I am reading Kock and Vainsencher's An Invitation to Quantum Cohomology. In the very first page of Chapter 2 on Stable Maps, the following definition is given: (we work over $\mathbb{C}$)

Definition: By the degree of a map $\mu:\mathbb{P}^1\rightarrow \mathbb{P}^r$ we mean the degree of the direct image cycle $\mu_*[\mathbb{P}^1]$. In particular, a constant map has degree zero. In other words, if $e\geq 1$ is the degree of the image curve (with reduced scheme structure), and $k$ denotes the degree of the field extension corresponding to the map, then the degree of the map is $k\cdot e$. Note that, except for the case in which the image curve is a straight line, the definition above differs from the usual definition, given just by the degree of the field extension.

Then, the following is statement follows immediately:

To give a map $\mu:\mathbb{P}^1\rightarrow \mathbb{P}^r$ of degree $d$ is to specify, up to a constant factor, $r+1$ binary forms of degree $d$, which are not allowed to vanish simultaneously at any point. This condition defines a Zariski open subset $$ W(r,d) \subset \mathbb{P}\left(\bigoplus_{i-1}^r H^0(\mathcal{O}_{\mathbb{P}^1}(d))\right) $$

Now, for a book that claims to only require Chapter 1 of Hartshorne, all the above seem very cryptic. Specifically, my questions are the following:

  1. From what I have read on various other sources, the direct image cycle mentioned comes from the following map: $$ \mu_*: Z_k(\mathbb{P}^1) \rightarrow Z_k(\mathbb{P}^r) $$ of the abelian groups of $k$ cycles, however, I am struggling to find consistent definition on the constructions of these groups and the above map, like do we only consider 1-cycles in our case because $\mathbb{P}^1$ is irreducible? More specifically, how is the direct image cycle actually defined? And what is meant by its degree?
  2. How does the definition imply what follows "in other words..." about the degree of the field extension corresponding to the map?
  3. Which field extension is the field extension corresponding to the map? Is it $[\mathbb{C}(\mathbb{P}^r):\mathbb{C}(\mu(\mathbb{P}^1))]$? or $[\mathbb{C}(\mathbb{P}^1):\mathbb{C}(\mathbb{P}^r):]$? (I've seen both in different sources, specifically, the first one from Shafarevich and Danilov's Algebraic Geometry I: Algebraic Curves, Algebraic Manifolds and Schemes, Chapter II on Algebraic varieties and schemes Section 5; the second one from Hartshorne Chater II Section 6, pg. 137) Do either of them make sense?
  4. What exactly is the "usual definition"? And how does it differ from the definition given here?

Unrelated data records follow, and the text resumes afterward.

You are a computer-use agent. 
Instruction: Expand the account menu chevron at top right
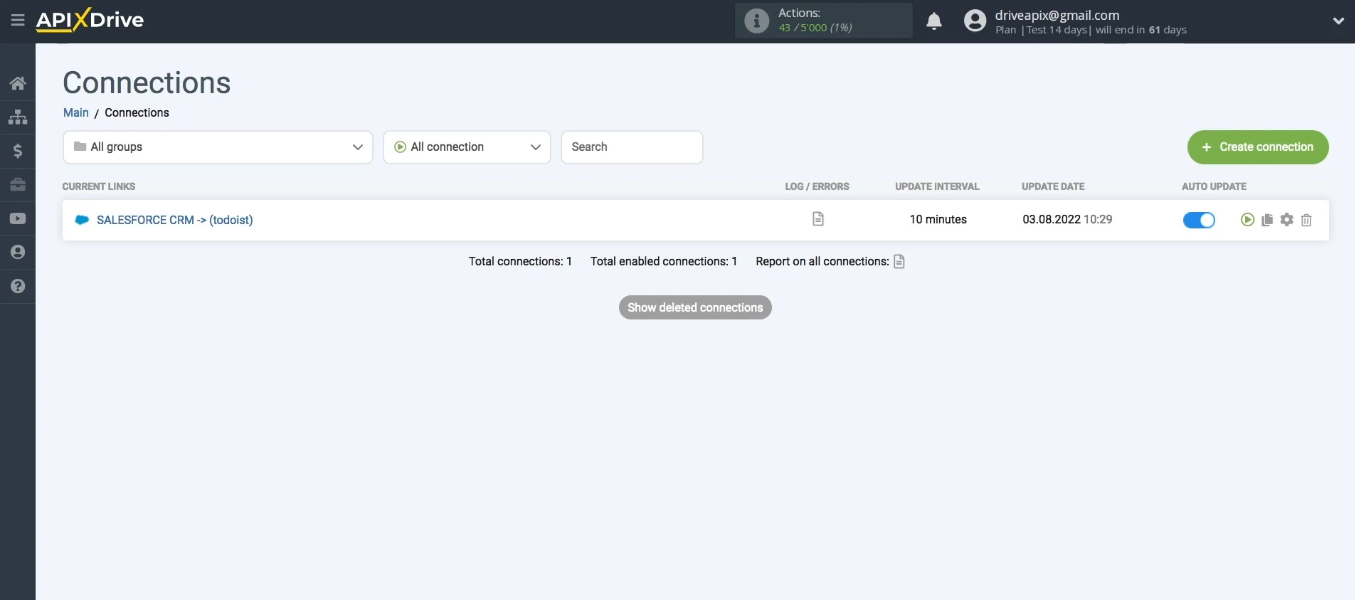(x=1338, y=19)
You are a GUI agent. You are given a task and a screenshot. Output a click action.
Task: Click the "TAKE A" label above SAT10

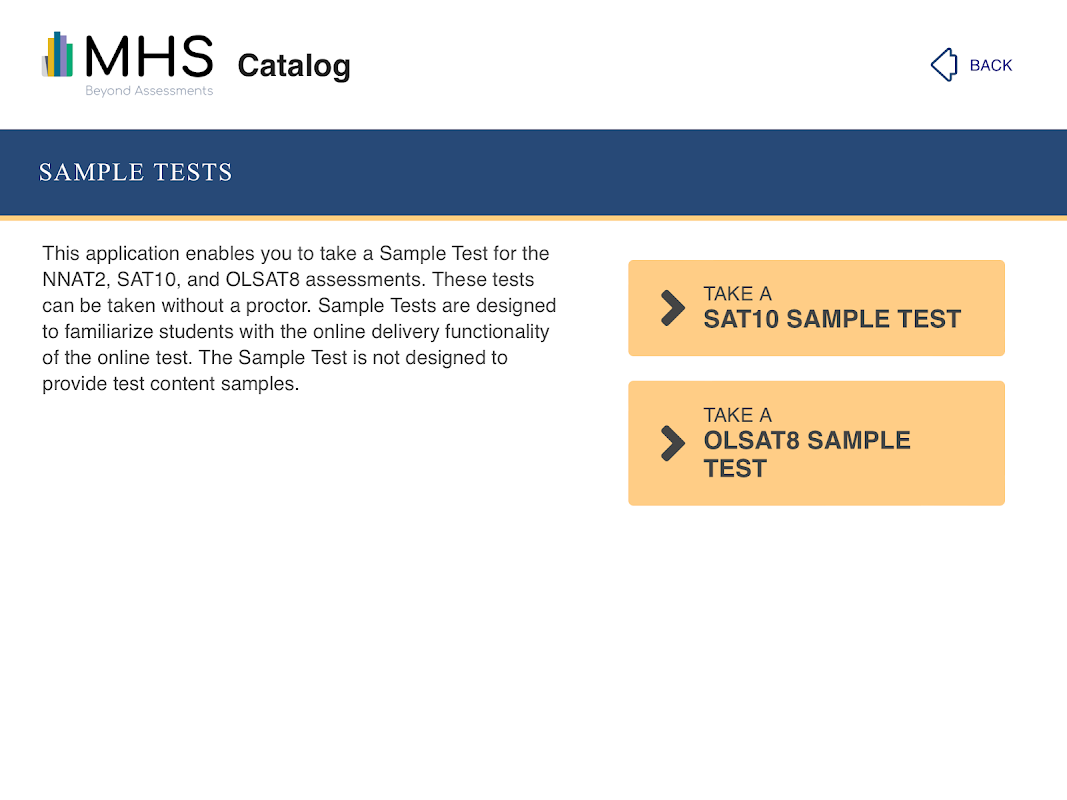pyautogui.click(x=737, y=294)
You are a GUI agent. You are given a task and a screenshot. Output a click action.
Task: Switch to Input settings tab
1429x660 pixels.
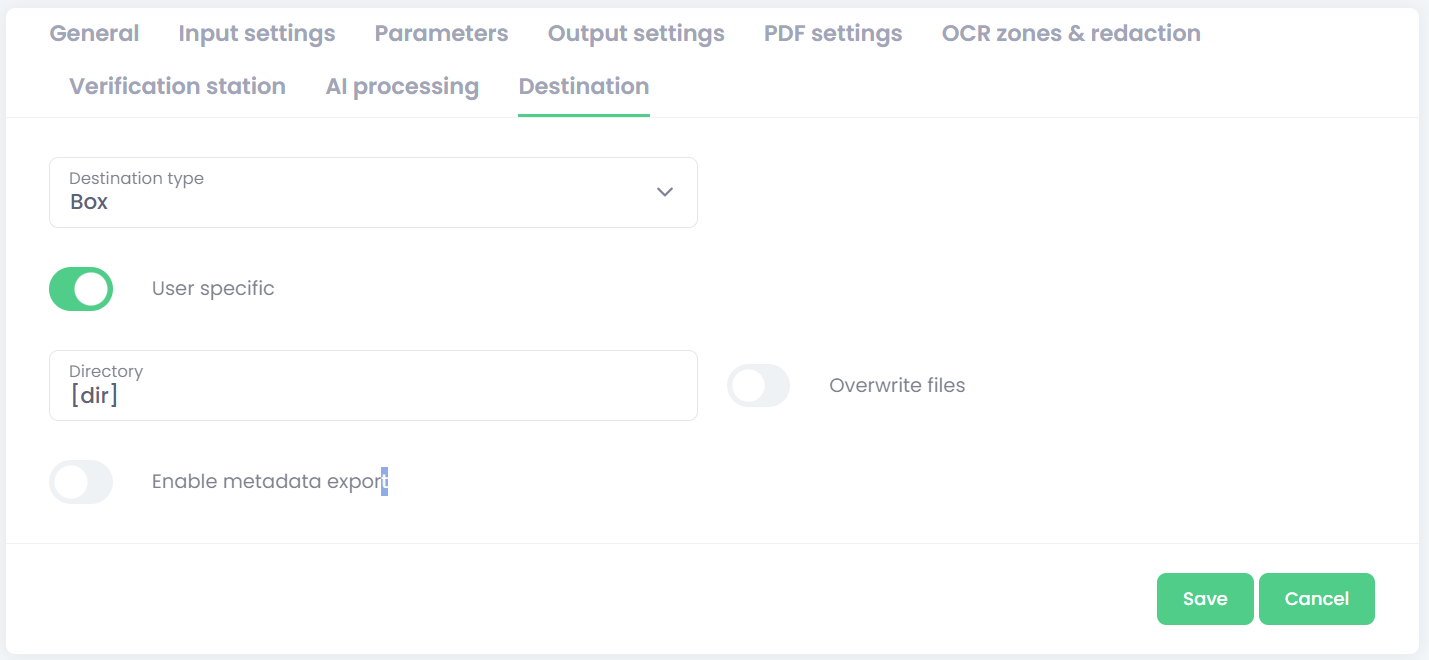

  5. How does the definition given connect with the statement following it (the one on binary forms)? In particular what are all the objects in the inclusion statement? What is this $\mathbb{P}\left(\bigoplus_{i-1}^r H^0(\mathcal{O}_{\mathbb{P}^1}(d))\right)$ ?

Basically, this entire page does not make much sense to me, and I suppose all of the above points would be resolved from a complete explanation of the definition and what comes after it. My understanding of algebraic geometry is roughly at around beginning of Chapter 2 of Hartshorne on sheaves (As I mentioned before the author indicates that knowledge of Chapter 1 is sufficient, and one does not lose anything by considering schemes as varieties).

Any help is appreciated, and thanks for taking the time to read all this!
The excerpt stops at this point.